Stepping back, you could keep all the possible assembly pathways, but rethink the underlying representation. Maybe there's a new "partial complex" unique molecule that could be used to represent those non-functional intermediates - this way you don't need a new entry in bulk molecules for all combinatorial possibilities. Furthermore you could consider collapsing reactions; e.g. maybe you believe that AB + C -> ABC and B + C -> BC are equivalent in terms of kinetics, so there's just a generic *B + C -> *BC reaction you need to update. (This is a similar idea to what we talked about with @heejochoi and the stochastic modeling of polypeptide elongation.)

So, those are some approaches. I don't really have a clear idea of what approach would be best, but practically speaking it would be easiest to pick one strict assembly pathway (even if the biological evidence is weak to nonexistent). That would keep the number of intermediate species linear w.r.t. the number of subunits. More explicit, detailed modeling can come later. The one major downside I see to this is that going from A to AB, to ABC, to ABCD, etc. would be slower than going from {A, C} to {AB, CD}, to ABCD - if you follow. Again, troublesome for the larger cases, but without more data on what those actually are I can't recommend a single appropriate course of action. E.g. there's no sense wracking our brains trying to accommodate special cases like flagella formation.

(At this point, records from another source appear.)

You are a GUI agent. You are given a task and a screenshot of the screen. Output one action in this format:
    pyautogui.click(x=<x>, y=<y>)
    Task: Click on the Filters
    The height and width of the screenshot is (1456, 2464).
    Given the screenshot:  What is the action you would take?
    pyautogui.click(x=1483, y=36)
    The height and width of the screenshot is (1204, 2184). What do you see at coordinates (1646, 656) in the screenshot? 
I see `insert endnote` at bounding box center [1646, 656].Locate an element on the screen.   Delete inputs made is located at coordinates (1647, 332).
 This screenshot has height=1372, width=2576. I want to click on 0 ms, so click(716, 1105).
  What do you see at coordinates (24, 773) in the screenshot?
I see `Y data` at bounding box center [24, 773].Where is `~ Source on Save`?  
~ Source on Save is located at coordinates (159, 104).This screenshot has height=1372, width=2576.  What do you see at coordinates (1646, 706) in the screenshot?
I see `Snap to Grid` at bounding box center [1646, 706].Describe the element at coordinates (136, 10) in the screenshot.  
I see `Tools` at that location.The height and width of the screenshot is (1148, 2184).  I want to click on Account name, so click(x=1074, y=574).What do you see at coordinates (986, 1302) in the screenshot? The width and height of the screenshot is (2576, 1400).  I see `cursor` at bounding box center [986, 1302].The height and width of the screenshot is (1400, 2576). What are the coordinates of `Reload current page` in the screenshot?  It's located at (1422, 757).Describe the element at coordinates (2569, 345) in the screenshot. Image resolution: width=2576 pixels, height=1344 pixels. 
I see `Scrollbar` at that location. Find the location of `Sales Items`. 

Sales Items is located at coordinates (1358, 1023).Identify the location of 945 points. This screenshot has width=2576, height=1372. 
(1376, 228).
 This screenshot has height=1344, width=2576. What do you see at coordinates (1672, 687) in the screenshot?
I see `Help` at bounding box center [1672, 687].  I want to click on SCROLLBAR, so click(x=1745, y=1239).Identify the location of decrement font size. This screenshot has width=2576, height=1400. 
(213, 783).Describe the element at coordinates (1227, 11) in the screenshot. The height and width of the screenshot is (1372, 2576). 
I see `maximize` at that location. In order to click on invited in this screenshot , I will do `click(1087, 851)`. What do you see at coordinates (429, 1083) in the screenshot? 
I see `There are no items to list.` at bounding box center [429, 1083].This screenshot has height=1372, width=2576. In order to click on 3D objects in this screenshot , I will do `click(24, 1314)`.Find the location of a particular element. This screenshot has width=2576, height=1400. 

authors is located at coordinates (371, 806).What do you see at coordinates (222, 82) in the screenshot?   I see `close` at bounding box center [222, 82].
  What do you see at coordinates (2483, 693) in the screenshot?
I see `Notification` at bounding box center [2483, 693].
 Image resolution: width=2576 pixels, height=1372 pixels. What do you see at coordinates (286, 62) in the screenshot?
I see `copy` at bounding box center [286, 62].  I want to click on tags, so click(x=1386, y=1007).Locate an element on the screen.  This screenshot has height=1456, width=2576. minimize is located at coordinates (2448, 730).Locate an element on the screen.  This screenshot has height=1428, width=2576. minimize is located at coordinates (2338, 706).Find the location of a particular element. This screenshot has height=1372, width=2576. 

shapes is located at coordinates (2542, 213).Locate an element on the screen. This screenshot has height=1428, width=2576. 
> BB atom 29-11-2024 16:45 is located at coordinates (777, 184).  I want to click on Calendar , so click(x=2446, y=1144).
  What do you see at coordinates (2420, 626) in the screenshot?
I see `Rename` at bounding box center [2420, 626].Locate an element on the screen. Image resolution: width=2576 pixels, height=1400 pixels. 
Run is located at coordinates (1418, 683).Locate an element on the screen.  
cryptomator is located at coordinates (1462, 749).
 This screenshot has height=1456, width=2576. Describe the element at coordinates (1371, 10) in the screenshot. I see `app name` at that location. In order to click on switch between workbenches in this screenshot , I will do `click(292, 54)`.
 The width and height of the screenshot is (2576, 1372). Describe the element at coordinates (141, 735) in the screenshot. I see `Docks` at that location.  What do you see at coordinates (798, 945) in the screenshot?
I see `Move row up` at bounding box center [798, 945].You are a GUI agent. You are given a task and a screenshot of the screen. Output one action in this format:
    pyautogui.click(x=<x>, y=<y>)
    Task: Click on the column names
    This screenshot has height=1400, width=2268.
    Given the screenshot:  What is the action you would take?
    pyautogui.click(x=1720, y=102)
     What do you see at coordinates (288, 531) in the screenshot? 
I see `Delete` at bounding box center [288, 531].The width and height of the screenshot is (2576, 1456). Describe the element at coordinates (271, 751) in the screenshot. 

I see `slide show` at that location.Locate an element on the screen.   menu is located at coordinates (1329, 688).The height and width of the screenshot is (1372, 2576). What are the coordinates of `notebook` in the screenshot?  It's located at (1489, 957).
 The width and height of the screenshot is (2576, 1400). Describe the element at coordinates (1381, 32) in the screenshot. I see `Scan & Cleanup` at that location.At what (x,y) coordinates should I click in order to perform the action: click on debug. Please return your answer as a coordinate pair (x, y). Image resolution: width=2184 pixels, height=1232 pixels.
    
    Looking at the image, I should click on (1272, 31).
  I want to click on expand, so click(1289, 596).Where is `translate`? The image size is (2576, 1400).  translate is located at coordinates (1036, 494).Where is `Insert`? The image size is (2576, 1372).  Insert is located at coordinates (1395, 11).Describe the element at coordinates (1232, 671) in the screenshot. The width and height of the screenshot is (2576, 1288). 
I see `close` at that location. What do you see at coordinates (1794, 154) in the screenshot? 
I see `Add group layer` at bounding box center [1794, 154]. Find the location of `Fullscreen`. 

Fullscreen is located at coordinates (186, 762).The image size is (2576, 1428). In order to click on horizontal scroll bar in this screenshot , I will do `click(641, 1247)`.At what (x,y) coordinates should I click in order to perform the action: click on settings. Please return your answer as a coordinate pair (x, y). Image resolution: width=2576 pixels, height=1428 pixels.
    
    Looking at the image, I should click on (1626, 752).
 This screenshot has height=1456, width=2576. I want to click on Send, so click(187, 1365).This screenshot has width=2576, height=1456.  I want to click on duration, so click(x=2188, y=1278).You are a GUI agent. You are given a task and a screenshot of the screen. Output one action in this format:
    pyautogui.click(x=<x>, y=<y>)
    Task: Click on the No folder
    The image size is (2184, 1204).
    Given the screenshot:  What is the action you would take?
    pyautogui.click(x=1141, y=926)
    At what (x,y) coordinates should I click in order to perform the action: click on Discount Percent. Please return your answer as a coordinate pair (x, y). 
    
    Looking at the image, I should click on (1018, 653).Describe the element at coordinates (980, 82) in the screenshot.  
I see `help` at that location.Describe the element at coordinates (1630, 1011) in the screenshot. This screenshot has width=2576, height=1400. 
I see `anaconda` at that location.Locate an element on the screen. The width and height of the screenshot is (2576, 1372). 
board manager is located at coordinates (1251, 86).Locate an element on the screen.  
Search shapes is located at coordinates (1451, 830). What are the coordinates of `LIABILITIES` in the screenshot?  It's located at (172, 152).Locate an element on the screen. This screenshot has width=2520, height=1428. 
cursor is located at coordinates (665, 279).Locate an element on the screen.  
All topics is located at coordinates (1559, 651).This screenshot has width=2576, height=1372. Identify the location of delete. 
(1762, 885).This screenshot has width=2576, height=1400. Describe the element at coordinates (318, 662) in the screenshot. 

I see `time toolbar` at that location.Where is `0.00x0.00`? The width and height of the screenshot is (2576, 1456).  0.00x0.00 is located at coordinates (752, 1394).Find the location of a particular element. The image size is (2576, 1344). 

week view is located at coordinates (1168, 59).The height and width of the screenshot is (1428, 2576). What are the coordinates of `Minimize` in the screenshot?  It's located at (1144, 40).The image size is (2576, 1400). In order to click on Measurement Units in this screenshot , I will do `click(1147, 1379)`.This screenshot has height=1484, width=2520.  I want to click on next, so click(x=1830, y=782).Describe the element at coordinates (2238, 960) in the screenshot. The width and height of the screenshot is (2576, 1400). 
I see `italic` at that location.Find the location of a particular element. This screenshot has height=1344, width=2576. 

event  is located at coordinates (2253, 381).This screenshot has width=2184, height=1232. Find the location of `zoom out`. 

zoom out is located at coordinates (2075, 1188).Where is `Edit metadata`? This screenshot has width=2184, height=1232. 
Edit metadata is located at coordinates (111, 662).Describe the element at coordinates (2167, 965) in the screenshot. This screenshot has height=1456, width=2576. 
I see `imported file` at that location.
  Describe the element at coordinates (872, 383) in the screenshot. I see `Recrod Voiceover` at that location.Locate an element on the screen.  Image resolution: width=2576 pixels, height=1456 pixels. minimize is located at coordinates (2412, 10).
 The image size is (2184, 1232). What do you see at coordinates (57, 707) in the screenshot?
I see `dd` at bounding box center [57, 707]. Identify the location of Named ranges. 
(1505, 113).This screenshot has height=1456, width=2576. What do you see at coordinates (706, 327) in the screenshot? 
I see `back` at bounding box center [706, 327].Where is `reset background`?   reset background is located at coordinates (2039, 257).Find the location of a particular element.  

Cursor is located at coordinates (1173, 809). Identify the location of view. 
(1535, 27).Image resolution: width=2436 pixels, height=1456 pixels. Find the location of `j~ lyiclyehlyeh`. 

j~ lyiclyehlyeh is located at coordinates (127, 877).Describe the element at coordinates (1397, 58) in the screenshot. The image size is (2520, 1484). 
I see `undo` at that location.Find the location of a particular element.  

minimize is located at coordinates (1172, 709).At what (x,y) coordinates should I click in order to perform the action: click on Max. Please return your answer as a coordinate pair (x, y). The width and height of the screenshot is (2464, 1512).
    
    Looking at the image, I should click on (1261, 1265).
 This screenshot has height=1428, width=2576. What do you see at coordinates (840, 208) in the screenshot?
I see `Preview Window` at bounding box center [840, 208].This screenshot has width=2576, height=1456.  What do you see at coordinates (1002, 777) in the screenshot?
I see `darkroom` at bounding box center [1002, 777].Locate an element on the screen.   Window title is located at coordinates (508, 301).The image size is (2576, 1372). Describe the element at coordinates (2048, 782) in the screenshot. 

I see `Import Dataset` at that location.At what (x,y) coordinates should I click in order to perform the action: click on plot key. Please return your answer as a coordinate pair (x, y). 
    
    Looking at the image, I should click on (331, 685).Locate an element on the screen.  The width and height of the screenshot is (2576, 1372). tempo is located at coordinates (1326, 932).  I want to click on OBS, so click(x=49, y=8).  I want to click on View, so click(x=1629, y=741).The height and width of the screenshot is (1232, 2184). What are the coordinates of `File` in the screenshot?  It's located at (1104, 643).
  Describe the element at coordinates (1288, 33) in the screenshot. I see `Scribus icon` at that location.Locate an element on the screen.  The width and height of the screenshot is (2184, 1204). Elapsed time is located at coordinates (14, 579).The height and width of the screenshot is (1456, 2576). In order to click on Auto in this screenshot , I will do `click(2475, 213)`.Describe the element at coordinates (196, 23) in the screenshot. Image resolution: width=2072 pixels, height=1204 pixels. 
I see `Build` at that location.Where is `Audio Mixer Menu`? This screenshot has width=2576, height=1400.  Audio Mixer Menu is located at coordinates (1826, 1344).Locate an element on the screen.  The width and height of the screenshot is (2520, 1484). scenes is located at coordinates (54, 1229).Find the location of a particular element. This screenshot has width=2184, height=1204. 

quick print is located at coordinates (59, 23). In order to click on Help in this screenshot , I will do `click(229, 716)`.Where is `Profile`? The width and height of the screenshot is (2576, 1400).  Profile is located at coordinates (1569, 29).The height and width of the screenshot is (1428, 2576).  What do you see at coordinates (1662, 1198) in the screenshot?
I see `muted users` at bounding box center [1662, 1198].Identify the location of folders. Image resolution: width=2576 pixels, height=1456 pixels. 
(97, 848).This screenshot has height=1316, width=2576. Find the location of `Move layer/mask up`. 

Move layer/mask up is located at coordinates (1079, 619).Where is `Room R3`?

That was a big pile of information - in summary:

  • Trim out unneeded complexes. Hopefully this eliminates most bad cases.
  • For (2 < n < ~10)-mers, expand the reactions and add the intermediates to bulk molecules.
  • For (n >= ~10)-mers, do one of the following.
    • Model using the old complexation process (warning: brings back old timescale issues).
    • Simplify complexation pathway to a tractable number of intermediates (from biological evidence, or arbitrarily. Maybe start w/ highest molecule weight and progressively add smaller molecular weight species.).
    • Represent intermediate species as element of some new unique molecule (and possibly collapse down the possible reactions, too).

One more thing I neglected to mention: if you are modeling intermediates, you probably need to model reverse reactions, too. Otherwise you'll risk silly things like an accumulation of AB and BC that can't be taken apart and reassembled to make the terminal ABC complex. We usually think of intermediates as being unstable/highly dynamic, so in most cases, reversibility makes a lot of sense.